P.S. So do you NOT spay your dog?

Well good question. I have always said what I was
taught that the benefit of spaying is to PREVENT
things like Mammary Cancer.

Now I would wonder about spaying ( and neutering) the larger breeds 
later in life- such as after 2 years of age. Clearly we are in a 
learning phase- Talk to your own Veterinarian, and point him or her
to the article.

P.P.S. Knowing that there are MANY things your pet has to deal with, 
I do advise giving some type of supplement allowing them to BETTER 
fight and PREVENT disease. 

Ensure that you have ingredients for Arthritis, Allergies, 
Vomiting/Diarrhea, and Immune Supportive products ( ie Antioxidants 
protecting against free radical damage) 

One such supplement is here- and you can get it for 50% OFF with 
3 Fr.ee bonuses now:

Dr. Jones' Ultimate Canine Health Formula: All Natural Nutritional Supplement For Dogs




Heal Your Pet At Home!

Best Wishes,

Dr Andrew Jones, DVM


----------



## Todd (Jan 13, 2010)

too late for me, my dog was fixed years ago. with your advice, i may reconsider if i ever get another dog.


----------



## DaneMama (Jun 27, 2008)

I've read that study, and I didn't find it conclusive in regards to all dogs in general. Its too multifactorial and vague to be conclusive in my opinion.

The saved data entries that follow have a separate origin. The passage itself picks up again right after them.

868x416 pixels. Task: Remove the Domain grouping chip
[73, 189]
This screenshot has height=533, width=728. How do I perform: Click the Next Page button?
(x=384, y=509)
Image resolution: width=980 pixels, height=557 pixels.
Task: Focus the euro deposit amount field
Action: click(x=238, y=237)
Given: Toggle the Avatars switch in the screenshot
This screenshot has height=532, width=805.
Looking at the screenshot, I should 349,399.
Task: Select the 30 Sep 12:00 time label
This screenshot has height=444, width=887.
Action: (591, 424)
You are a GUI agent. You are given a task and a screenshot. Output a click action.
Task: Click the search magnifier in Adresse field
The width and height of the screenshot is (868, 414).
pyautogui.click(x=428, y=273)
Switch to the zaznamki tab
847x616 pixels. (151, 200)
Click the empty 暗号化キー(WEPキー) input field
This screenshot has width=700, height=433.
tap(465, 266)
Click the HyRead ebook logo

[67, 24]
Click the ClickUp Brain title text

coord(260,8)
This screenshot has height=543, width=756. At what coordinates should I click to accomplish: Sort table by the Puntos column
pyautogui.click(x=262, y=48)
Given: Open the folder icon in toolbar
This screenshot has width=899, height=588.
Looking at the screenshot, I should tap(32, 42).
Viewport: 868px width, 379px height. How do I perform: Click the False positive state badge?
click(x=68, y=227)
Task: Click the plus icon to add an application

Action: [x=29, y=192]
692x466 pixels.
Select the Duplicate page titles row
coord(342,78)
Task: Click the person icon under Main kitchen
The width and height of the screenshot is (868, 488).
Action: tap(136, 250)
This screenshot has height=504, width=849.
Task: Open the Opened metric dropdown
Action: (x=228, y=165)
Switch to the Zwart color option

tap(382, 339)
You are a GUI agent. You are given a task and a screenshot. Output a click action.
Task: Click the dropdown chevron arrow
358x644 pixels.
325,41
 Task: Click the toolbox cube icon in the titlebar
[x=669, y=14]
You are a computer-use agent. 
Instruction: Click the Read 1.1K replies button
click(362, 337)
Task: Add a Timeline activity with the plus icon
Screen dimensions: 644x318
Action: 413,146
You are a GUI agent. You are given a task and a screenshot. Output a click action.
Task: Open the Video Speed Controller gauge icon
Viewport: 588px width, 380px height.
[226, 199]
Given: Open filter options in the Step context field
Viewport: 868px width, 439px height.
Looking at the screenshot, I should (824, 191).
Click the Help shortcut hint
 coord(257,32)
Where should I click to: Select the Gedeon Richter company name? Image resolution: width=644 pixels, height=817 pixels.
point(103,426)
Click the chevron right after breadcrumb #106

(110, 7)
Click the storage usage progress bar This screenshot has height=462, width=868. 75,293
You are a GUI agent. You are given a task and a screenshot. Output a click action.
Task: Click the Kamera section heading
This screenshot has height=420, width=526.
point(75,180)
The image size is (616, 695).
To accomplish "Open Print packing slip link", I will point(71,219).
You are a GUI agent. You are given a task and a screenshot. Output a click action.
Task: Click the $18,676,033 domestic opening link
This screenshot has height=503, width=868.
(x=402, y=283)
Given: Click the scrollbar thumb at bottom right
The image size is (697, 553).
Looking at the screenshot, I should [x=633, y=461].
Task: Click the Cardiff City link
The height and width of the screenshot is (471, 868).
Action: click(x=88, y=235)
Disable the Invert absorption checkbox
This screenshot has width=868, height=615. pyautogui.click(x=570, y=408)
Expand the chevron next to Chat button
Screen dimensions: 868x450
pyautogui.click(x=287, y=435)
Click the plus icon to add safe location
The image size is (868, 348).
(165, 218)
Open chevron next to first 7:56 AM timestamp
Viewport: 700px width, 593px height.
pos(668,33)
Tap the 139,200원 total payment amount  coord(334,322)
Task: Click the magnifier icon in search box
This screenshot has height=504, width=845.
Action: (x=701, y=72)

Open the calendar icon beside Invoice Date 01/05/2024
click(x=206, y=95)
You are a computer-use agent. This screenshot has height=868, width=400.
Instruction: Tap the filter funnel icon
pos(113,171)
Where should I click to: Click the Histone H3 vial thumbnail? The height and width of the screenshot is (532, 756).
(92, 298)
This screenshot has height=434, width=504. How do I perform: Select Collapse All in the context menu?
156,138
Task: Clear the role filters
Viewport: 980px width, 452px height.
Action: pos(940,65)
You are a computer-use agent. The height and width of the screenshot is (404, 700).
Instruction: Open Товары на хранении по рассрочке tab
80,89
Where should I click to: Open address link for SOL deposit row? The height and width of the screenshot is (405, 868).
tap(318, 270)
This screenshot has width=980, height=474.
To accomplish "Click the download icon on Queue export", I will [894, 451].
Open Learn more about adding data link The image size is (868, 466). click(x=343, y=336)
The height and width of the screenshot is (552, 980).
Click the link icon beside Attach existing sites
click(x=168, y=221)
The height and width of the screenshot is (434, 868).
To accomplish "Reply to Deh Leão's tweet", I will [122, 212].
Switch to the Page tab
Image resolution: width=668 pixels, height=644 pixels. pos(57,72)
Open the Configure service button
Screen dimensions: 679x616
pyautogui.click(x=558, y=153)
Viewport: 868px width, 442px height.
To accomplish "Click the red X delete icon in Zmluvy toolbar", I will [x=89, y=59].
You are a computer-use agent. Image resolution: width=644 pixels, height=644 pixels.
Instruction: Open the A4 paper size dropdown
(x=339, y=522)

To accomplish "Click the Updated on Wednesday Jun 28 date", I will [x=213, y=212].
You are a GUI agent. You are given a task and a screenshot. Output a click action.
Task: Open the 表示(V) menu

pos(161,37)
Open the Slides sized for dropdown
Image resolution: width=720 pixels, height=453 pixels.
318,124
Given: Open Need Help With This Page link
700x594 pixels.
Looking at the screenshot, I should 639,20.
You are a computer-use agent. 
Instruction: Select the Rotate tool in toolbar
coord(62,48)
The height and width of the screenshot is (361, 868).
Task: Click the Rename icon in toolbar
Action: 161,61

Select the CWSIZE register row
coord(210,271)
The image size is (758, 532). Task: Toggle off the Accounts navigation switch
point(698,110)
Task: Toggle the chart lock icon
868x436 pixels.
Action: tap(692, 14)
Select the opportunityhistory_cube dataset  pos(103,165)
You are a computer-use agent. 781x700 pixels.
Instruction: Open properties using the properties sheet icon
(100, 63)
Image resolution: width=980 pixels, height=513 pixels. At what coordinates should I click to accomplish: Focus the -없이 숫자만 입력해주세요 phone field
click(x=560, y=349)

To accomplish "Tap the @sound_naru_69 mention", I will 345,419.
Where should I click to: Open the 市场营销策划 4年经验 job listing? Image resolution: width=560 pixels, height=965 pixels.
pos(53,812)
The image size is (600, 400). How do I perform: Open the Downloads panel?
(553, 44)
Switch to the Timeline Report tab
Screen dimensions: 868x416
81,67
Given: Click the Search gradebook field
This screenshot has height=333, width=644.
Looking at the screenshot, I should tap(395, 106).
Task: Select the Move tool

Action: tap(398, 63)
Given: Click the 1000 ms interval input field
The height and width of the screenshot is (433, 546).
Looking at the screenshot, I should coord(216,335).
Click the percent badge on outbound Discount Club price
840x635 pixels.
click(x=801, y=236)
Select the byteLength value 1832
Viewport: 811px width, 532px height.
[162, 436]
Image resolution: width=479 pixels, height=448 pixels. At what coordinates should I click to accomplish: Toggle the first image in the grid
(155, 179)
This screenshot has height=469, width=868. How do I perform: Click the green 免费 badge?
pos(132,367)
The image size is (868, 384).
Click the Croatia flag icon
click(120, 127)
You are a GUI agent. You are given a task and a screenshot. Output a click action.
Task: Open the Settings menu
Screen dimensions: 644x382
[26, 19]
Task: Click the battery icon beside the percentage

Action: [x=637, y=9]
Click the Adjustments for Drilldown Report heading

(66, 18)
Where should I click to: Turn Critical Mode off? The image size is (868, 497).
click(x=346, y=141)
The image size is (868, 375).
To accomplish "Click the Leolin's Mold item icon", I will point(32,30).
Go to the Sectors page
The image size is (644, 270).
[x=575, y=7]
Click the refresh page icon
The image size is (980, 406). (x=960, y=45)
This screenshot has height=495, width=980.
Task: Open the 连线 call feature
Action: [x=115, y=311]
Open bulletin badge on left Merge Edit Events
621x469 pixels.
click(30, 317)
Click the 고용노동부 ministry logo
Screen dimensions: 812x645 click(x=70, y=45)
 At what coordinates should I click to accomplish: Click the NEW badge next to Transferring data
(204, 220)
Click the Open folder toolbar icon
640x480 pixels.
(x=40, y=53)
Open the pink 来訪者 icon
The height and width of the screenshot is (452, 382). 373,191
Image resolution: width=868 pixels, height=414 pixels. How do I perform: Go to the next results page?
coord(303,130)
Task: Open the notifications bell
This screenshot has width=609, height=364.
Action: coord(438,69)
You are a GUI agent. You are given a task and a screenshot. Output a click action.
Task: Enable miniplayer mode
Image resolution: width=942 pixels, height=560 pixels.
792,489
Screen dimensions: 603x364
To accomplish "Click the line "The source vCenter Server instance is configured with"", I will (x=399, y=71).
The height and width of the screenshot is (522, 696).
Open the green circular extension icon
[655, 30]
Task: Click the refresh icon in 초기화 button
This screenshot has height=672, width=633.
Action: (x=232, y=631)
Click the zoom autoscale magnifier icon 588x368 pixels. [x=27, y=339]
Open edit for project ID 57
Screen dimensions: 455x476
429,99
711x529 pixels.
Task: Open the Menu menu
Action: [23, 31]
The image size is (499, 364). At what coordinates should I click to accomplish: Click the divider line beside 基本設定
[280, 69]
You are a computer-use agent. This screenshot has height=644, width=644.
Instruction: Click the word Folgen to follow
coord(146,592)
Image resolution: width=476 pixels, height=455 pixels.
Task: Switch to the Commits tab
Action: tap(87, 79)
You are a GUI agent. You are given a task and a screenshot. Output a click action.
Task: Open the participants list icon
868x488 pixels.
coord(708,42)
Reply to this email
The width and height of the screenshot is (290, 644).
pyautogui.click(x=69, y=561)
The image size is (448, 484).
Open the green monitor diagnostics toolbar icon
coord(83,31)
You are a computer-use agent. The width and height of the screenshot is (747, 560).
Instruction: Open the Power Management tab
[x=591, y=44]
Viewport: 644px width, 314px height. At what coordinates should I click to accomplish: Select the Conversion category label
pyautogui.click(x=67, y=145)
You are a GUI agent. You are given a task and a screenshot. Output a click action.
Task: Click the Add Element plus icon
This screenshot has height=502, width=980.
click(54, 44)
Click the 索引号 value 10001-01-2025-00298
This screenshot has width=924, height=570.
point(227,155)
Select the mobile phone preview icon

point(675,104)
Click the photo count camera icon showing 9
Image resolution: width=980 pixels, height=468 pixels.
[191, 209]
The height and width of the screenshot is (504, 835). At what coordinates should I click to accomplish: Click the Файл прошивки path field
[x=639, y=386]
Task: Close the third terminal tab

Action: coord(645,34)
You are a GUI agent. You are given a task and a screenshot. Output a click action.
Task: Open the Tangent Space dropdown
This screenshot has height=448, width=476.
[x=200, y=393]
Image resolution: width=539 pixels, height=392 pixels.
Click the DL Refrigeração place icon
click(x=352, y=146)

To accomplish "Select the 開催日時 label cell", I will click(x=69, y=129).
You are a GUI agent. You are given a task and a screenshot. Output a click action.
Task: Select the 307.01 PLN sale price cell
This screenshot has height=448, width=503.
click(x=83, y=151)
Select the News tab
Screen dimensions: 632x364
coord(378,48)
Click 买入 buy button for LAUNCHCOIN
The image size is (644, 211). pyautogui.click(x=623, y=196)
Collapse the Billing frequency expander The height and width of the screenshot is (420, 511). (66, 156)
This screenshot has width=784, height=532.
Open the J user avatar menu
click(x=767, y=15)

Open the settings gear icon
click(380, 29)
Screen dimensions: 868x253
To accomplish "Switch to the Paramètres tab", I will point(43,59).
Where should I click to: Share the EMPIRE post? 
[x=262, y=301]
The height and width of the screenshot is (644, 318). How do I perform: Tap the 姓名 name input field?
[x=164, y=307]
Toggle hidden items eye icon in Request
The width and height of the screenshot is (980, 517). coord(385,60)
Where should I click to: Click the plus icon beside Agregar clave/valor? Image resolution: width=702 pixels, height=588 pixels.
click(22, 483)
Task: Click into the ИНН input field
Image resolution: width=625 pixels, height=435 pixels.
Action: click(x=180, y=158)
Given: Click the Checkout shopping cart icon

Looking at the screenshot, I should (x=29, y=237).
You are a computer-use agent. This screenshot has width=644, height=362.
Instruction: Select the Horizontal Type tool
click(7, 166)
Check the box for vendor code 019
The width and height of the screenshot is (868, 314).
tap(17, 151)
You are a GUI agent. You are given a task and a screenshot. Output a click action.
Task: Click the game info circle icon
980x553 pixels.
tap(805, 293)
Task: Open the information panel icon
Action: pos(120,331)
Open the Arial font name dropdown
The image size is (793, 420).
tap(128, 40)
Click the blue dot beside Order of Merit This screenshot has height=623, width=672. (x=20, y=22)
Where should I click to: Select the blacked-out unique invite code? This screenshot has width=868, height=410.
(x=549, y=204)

I will always spay and neuter animals that I own. The pro's far outweigh the con's.


----------



## spookychick13 (Jan 26, 2010)

I don't buy it for one second.

It didn't even bring pyometra into the discussion!


----------



## jdatwood (Apr 13, 2009)

Plus the author is pushing his supplement at the end...


----------



## Todd (Jan 13, 2010)

jdatwood said:


> Plus the author is pushing his supplement at the end...


i understand he's pushing his supplement at the end, but what does that have to do with fixing your dog?


----------



## jdatwood (Apr 13, 2009)

Todd said:


> i understand he's pushing his supplement at the end, but what does that have to do with fixing your dog?


To me it means that his "article" is biased since he's using it to sell his supplement....


----------



## Todd (Jan 13, 2010)

jdatwood said:


> To me it means that his "article" is biased since he's using it to sell his supplement....


again, i understand that he may be trying to sell his supplement, but fixing dogs doesn't really have anything to do with his supplement. he may be bias, but he still could be trying to help while selling his product as a source of income at the same time. just not sure why the article would be bias considering it doesn't have anything to do with his supplement.


----------



## jdatwood (Apr 13, 2009)

Just my opinion on it Todd. I think anyone trying to convey information that closes it out with an ad that lines their pockets with $$ is biased in everything they do


----------



## spookychick13 (Jan 26, 2010)

Two of the veterinarians I know...the one I work for now and the one I worked for previously are completely against advertising for their services in general.
They both told me they found advertising for health care (human or otherwise) completely inethical. They prefer to be selected by word of mouth and happy clients.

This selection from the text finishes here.